MADINA/TAPSEL, Transnusantara – Aktivitas Pertambangan Emas Tanpa Izin (PETI) di kawasan Panabari, Kecamatan Tano Tombangan Angkola, perbatasan Kabupaten Mandailing Natal (Madina) dan Kabupaten Tapanuli Selatan (Tapsel), Sumatera Utara, diduga kembali beroperasi meski sebelumnya sempat dilakukan penertiban oleh aparat penegak hukum.
Berdasarkan informasi yang dihimpun, puluhan alat berat jenis ekskavator disebut beroperasi siang dan malam di kawasan tersebut. Selain itu, pembukaan jalan tambang baru serta distribusi solar dan logistik ke lokasi juga dikabarkan berlangsung tanpa hambatan.
Seorang warga yang meminta identitasnya dirahasiakan menilai penindakan yang pernah dilakukan sebelumnya tidak memberikan efek jera.
«”Penangkapan itu sebatas seremonial. Beberapa minggu kemudian aktivitas jalan lagi. Aparat yang dulu garang sekarang bungkam dan tutup mata,” ujar sumber kepada wartawan, Senin (13/7/2026).»
Sumber tersebut juga menduga terdapat seorang pihak berinisial ZNT yang memiliki atau menguasai beberapa alat berat yang beroperasi di kawasan hutan Panabari. Namun, dugaan tersebut belum dapat diverifikasi secara independen.
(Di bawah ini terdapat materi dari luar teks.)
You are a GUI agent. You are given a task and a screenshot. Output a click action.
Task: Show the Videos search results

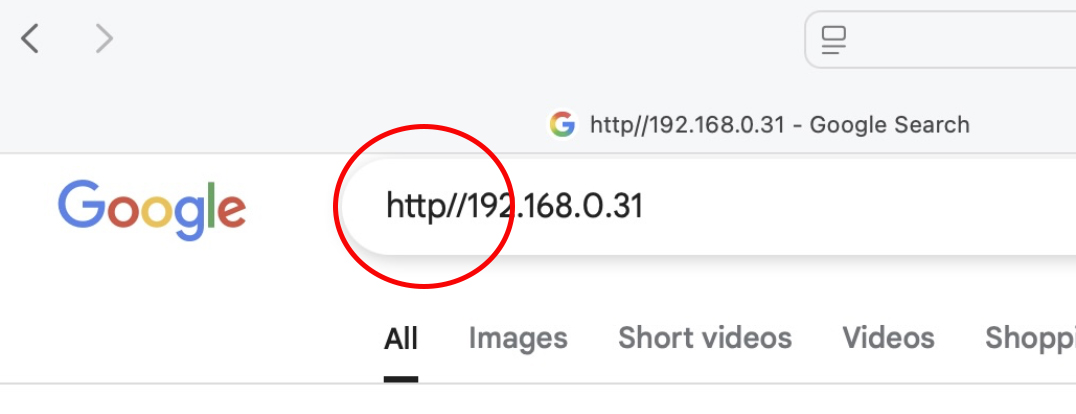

Untuk memperoleh konfirmasi, tim media telah menghubungi ZNT melalui aplikasi WhatsApp. Hingga berita ini diterbitkan, ZNT tidak memberikan tanggapan atas pertanyaan terkait dugaan keterlibatannya, kepemilikan alat berat, kepemilikan lahan, maupun pertanyaan lainnya. ZNT hanya membalas singkat, “Hati-hati menulis berita,” serta mengajak wartawan untuk bertemu di Panabari.
Konfirmasi juga telah diajukan kepada Kepala Desa/Lurah Panabari dan Kapolsek Batang Angkola. Namun hingga berita ini diterbitkan, keduanya belum memberikan tanggapan.
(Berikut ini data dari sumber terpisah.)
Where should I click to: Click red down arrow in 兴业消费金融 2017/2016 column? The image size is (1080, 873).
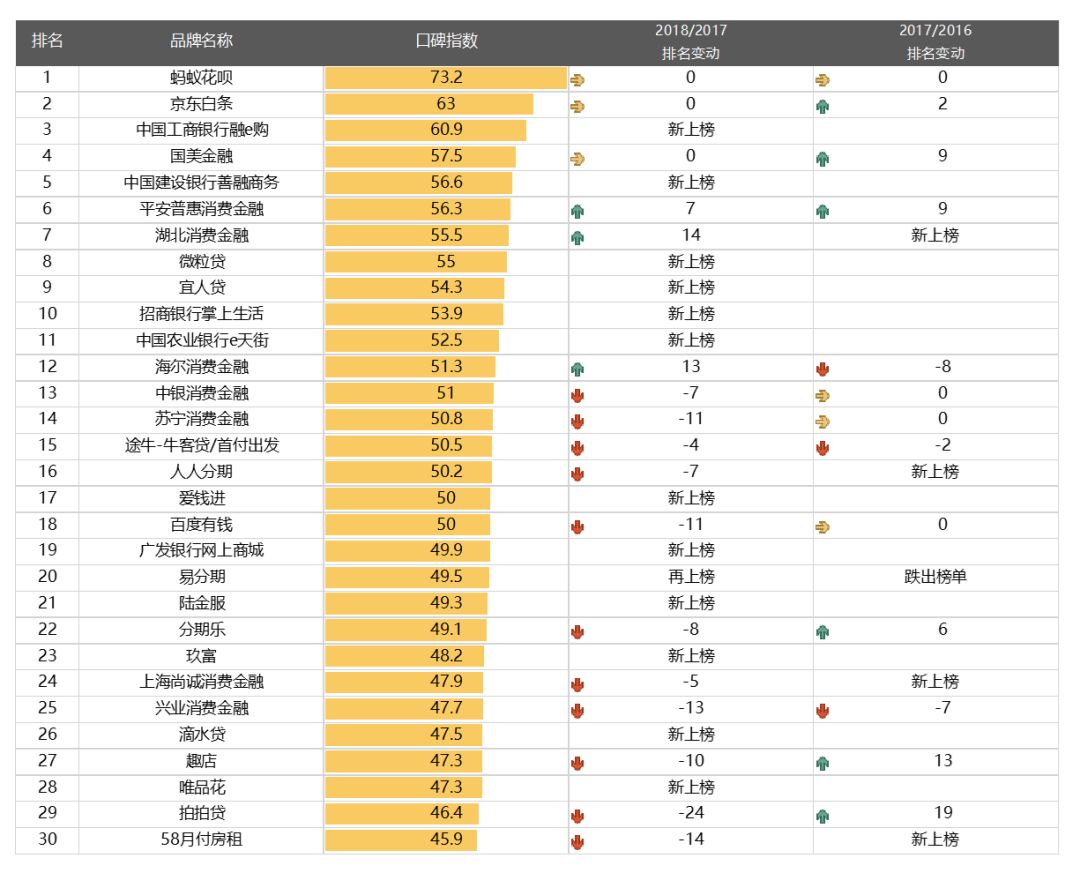[x=822, y=711]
Warga berharap aparat penegak hukum segera melakukan pengecekan langsung ke lokasi serta menindak tegas apabila ditemukan aktivitas pertambangan tanpa izin.
Masyarakat juga meminta aparat mengusut dugaan pihak-pihak yang terlibat dalam aktivitas tersebut, termasuk apabila terdapat pelanggaran hukum terkait distribusi bahan bakar, penjualan hasil tambang, maupun dugaan keterlibatan pihak lain. Seluruh dugaan tersebut masih memerlukan pembuktian melalui penyelidikan aparat penegak hukum.
Berita ini akan diperbarui apabila pihak-pihak yang telah dimintai konfirmasi memberikan tanggapan atau klarifikasi.